CHRISTMAS THOUGHTS

IMG_2396Christmas is a time for families – so they tell us. What about those who have no families or who are estranged from their kids or parents or who have a mental illness? For them, I would guess that this time of year is about loneliness, not fun.

Nothing contributes to a sense of being alone in the world than seeing  images of families ‘being together’ all around you. On TV, in magazines, in films, it’s all about families, dysfunctional or not, magically putting all their bitterness, regret, irritation, frustration and even hate to one side for that magical Christmas get-together. How I wish that was the truth. For millions of people at Christmas it’s the same as every other time of the year – they are alone and lonely, either because they are mentally ill, or because they have no family, or their family has disowned them.

It’s so sad to think that this is happening everywhere. In the current climate, where terrorism makes us all feel anxious about the future, people need to support each other as much as possible. My parents lived through the last war and I know from my own family history, they did everything they could in their community to come together at Christmas and as often as possible on other family holidays. They lived on a knife edge. A bomb could fall from the sky at any moment and kill them all. They knew the value of spending time with people they cared about, not necessarily family members or even people they liked that much. Because they were under so much threat, I think they were able to see the value of connecting with everyone.

It’s very worrying to hear that loneliness is such a huge problem in the UK. So many people see no-one over the holiday season.  So spare a thought for the people who may not have a happy Christmas in your neighbourhood.

At this time of year, I think about the thousands who are living with someone suffering from a mental illness. It can be devastating at any time but at Christmas, when we are all expected to be jolly and happy, it can be particularly hard going for the carer. If the illness is misunderstood, other family members often stay away, influenced by how the media portray the illness.

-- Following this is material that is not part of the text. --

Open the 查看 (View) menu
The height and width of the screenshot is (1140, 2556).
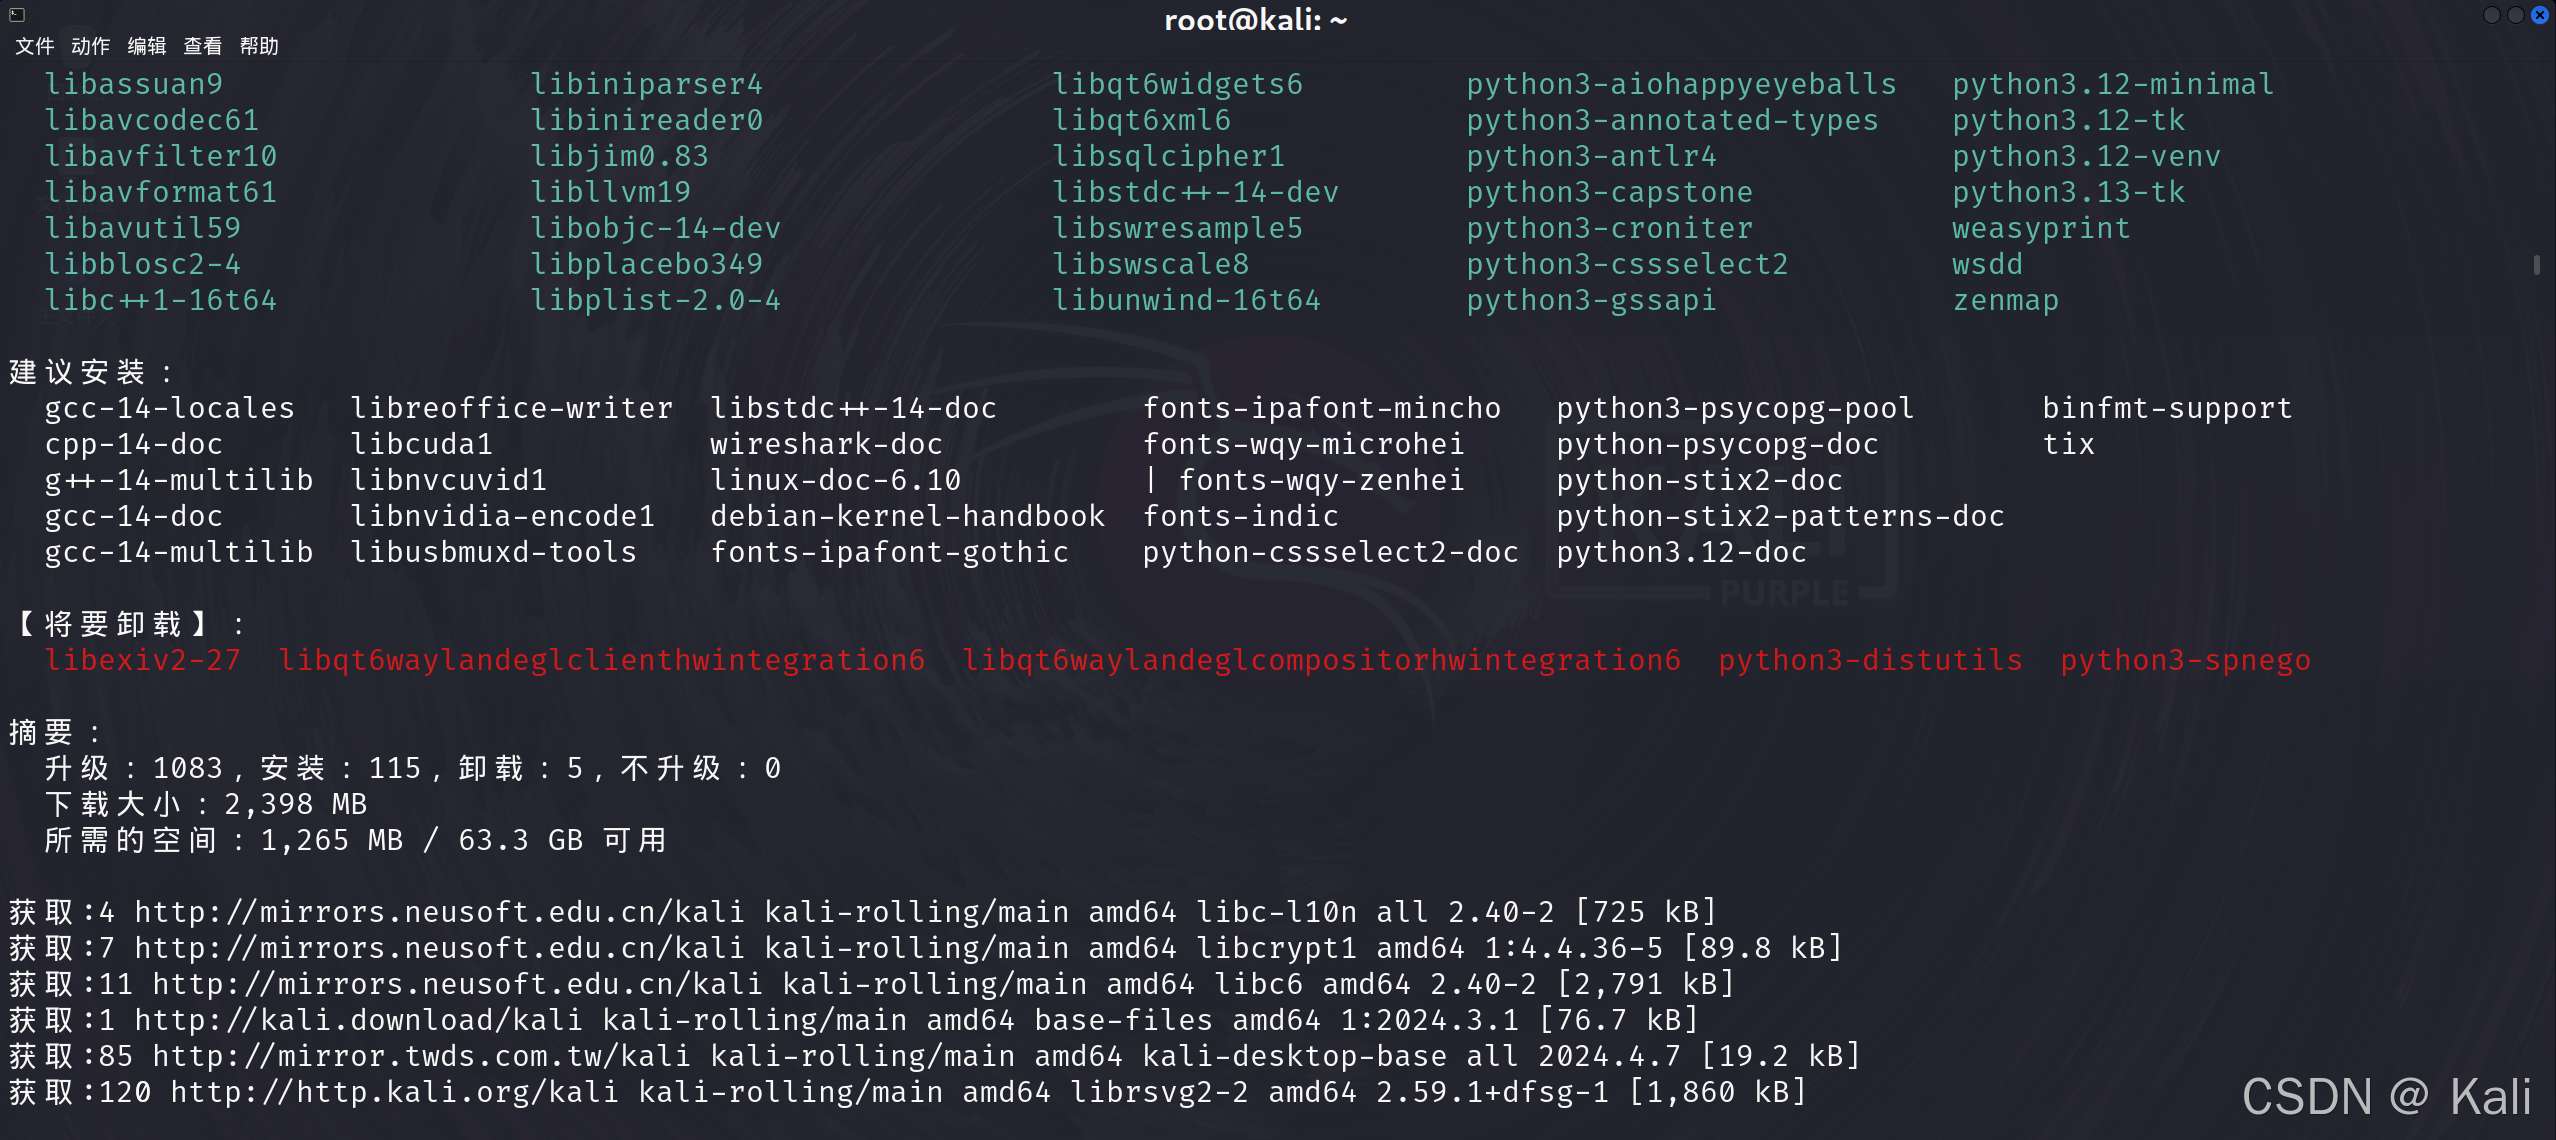(202, 46)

Physical illness gets sympathy. Mental illness is still surrounded by stigma and fear. When someone is acting strangely and you do not know why, the media’s interpretation of madness springs to mind. Now the lines have become well and truly blurred – was the man wielding a knife and stabbing someone in the train station a terrorist or did he have a mental illness? Are the two synonymous? The so called ‘death’ cult of Daesh can so easily be defined as people who are mentally insane. Acts of pure wickedness can conveniently be defined as madness. That is wrong and adds to the fear of mental illness.

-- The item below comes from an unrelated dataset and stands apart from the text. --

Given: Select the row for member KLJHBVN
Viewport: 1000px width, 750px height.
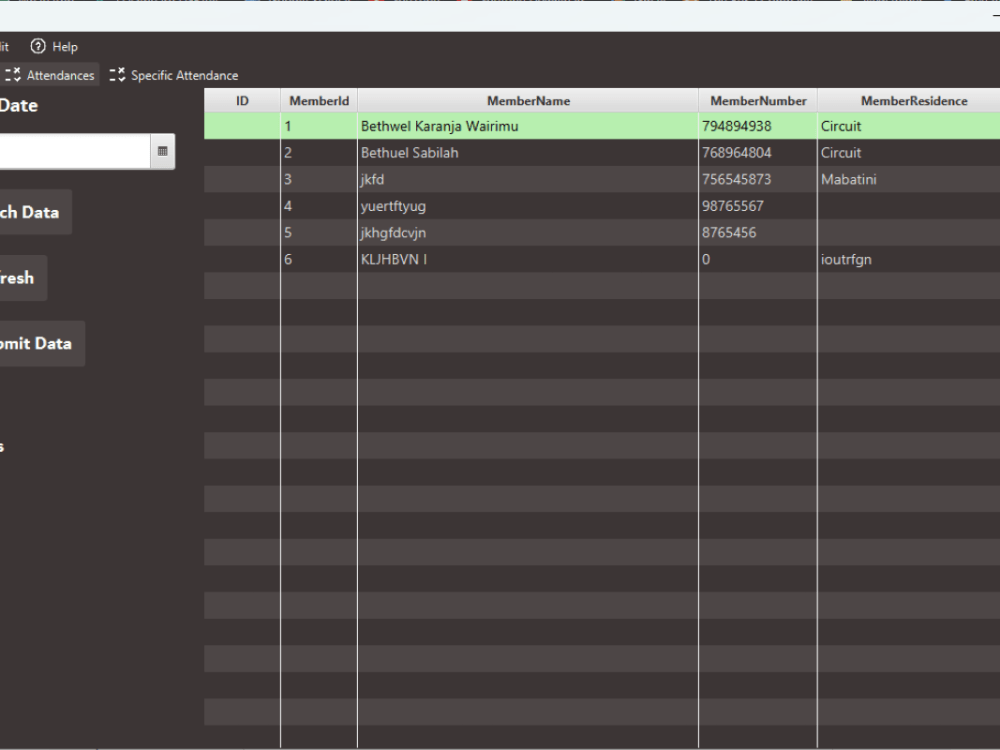Looking at the screenshot, I should point(528,259).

Mental illness is the fastest growing illness in the world. That says something about the way we live in the 21st century. Maybe we need a sea change in how people see these debilitating conditions, because if you live in a family where there is mental illness, the ripple effect is enormous.

In my training film drama, The Lost Child,  I researched how children are affected by living in a family where there is parental mental illness. During my research, I learned that caring for someone who is mentally ill, without proper support, can have repercussions on family members. I am not talking about the hereditary aspect of a mental illness, but the social one. Often a parent with the first signs of a mental illness is hidden within the family, where the sense of stigma can be most acute. Or when help is sought, it is not given quickly enough or it is the wrong kind of help. Mental health service provision in this country is poor.

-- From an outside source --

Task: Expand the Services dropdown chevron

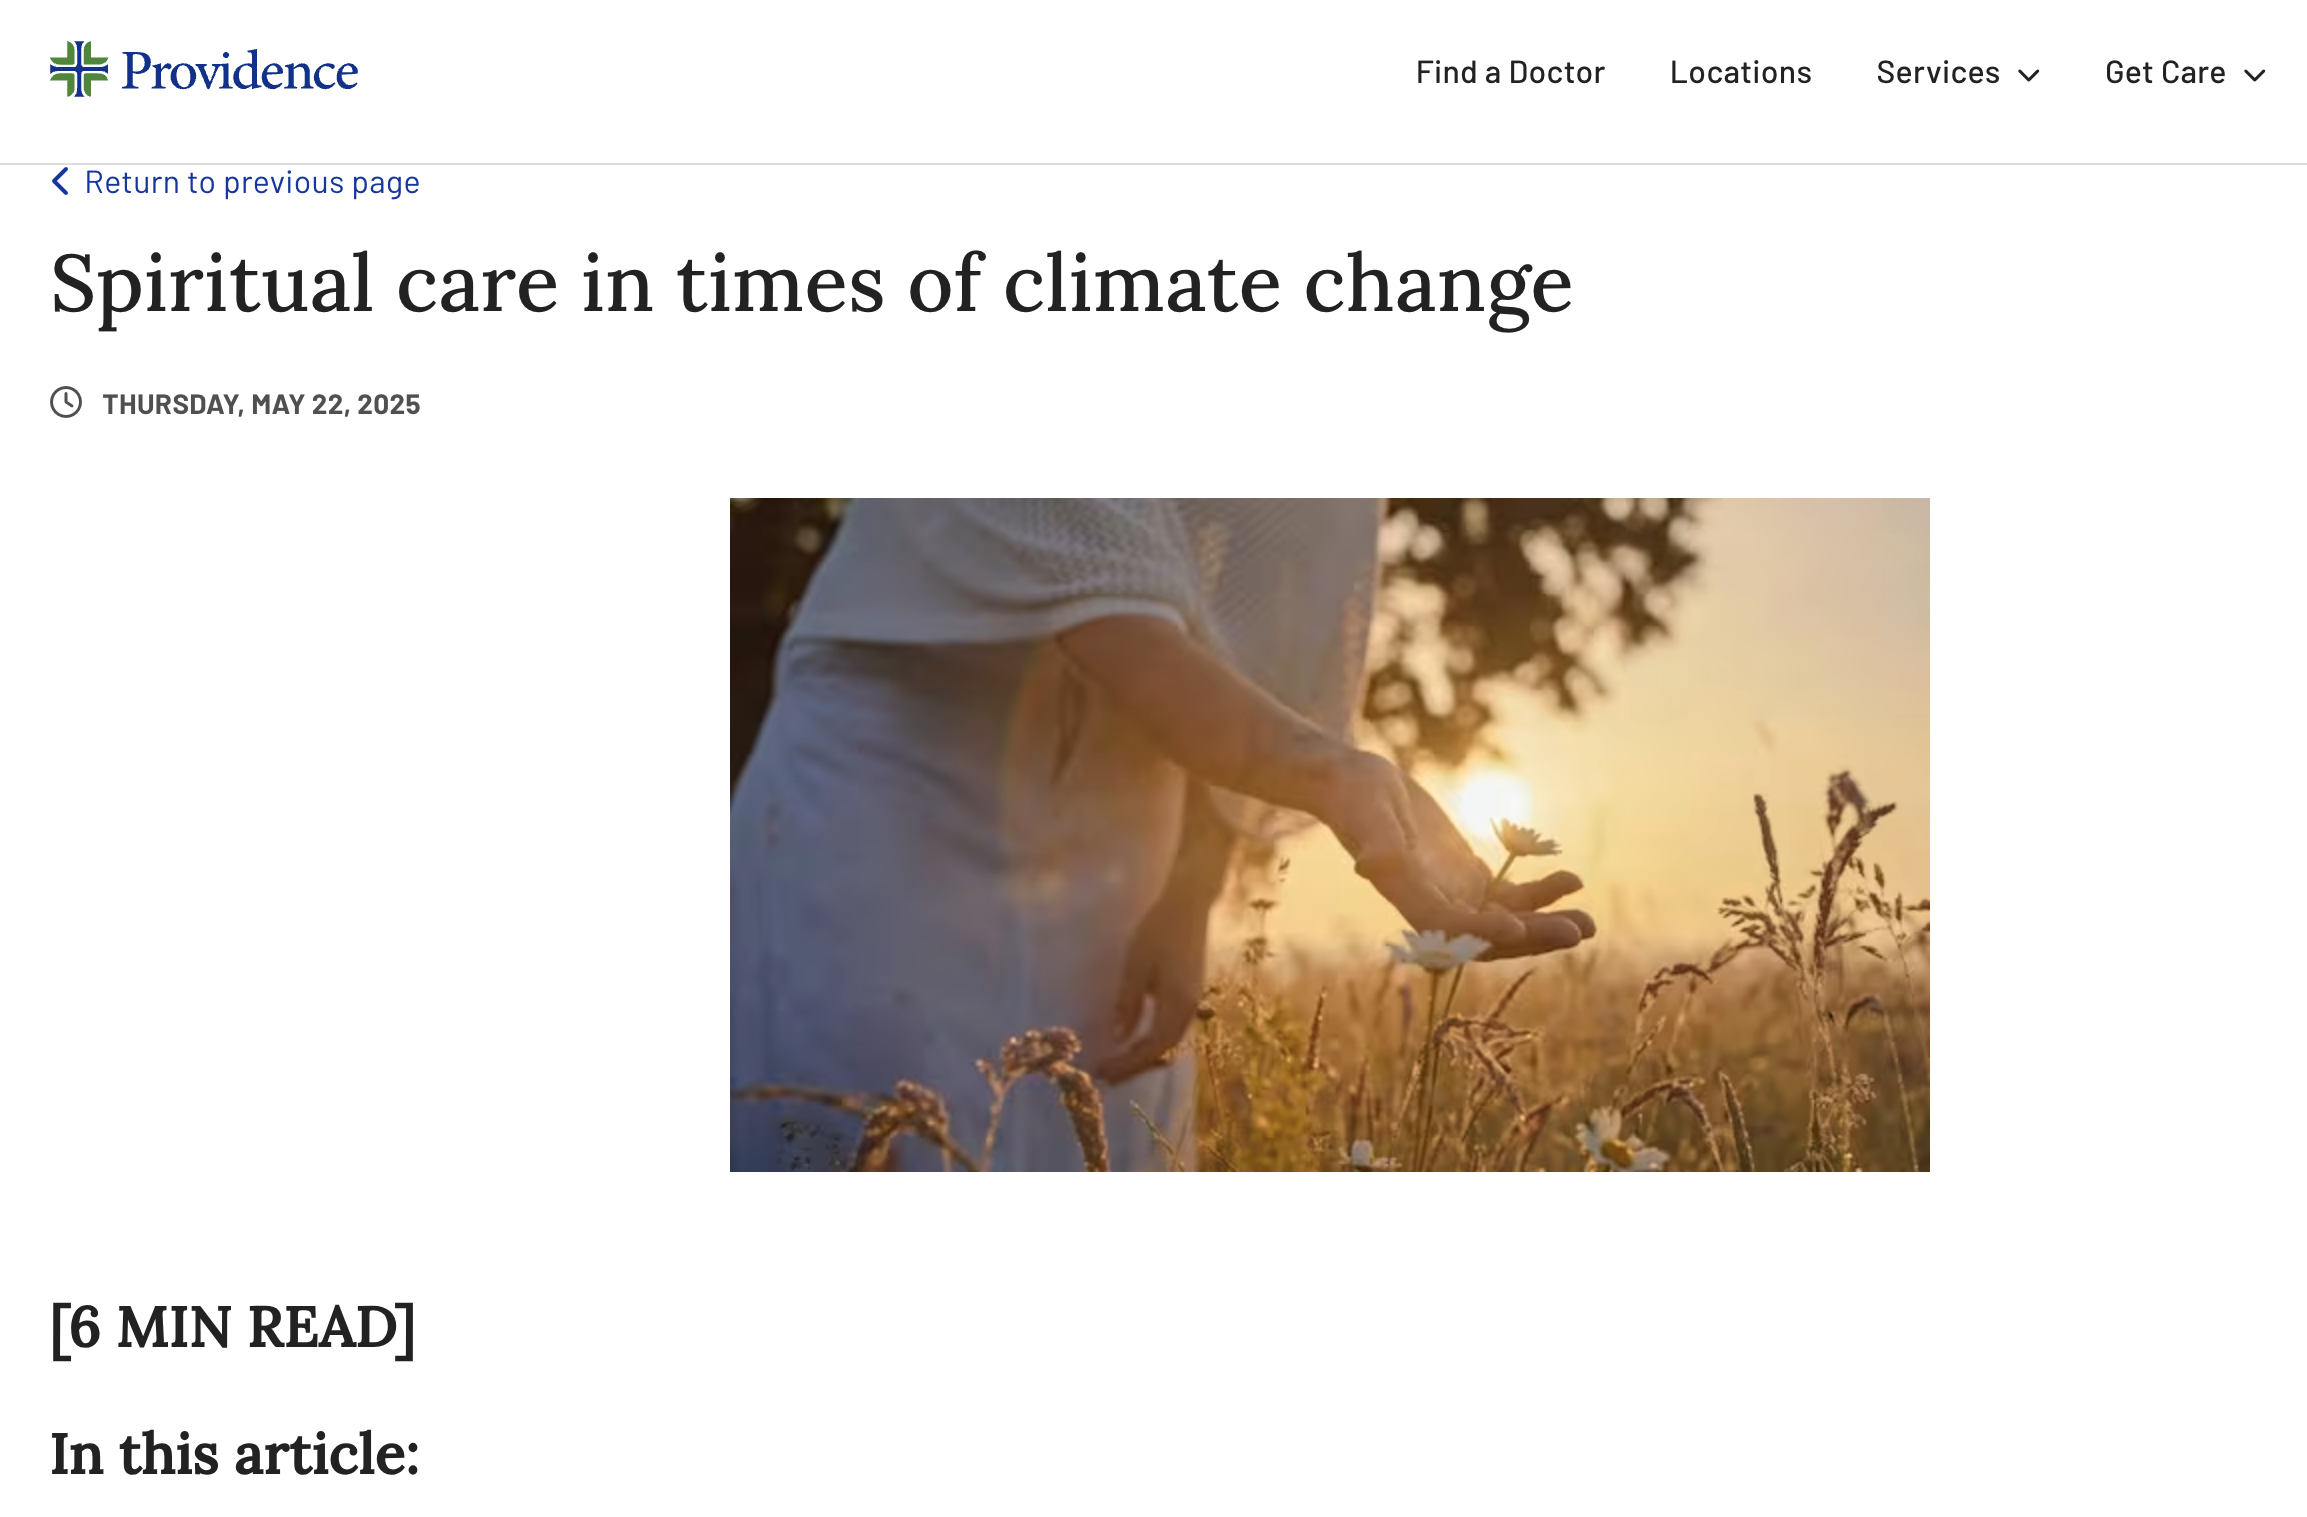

We have to acknowledge that mental illness is just that: illness. It needs research as well-funded as research for cancer and other major physical diseases. We must change the usual media representation of mental illness. The words that describe someone who is mentally ill are insulting and misleading. You would not be called a ‘nutter’ or a weirdo if you had a heart attack.

Another serious issue is that young people do not seek help soon enough when they are mentally ill. The stigma must have something to do with this. 10% of all teenagers and young people will suffer from some form of mental illness. Suicide rates in this age group are increasing, yet young people are not asking for help and young men are the least likely group to go to a mental health professional.

Living with a mental illness at this time of year means that you are unable to do what is expected of you. Depression makes you sad. It can make you irritable, non-communicative, isolated and tearful. These are not attributes associated with Christmas. The whole world is expected to be jolly. If you have depression, you cannot be jolly and those around you have to mute their expressions of happiness.

For children caught up in such an atmosphere, the memories of Christmas will not be comfortable ones. When your Dad isn’t talking and spends most of the day in bed, or when your Mum is crying all the time, how do you celebrate? When laughter and happiness is blaring out of the TV, when friends at school all have what you perceive as ‘normal’ parents, how does a child cope? Christmas day may be sad and silent with children spending most of their time in their rooms alone, to get away from the atmosphere the illness can create in a home. For children living through this, depressive illness might the outcome in their later lives.

The UK government recently asked us to complete a happiness survey. What will happen to the results? Can a government really change how a population feels about life? At this moment in time, with the threat of terrorist attacks,  global warming becoming a reality, the financial crisis, families on the bread line, loss of jobs and the constant fear of debt and its implications on all of us, there is a lot to be sad about. Remember, the constant pressure on us to celebrate at Christmas is about economics, not love. The real message at this time of year – at any time of year, is to connect. Christmas has become about persuading us to spend more and more money. It’s a time when hypocrisy revels in our naivety.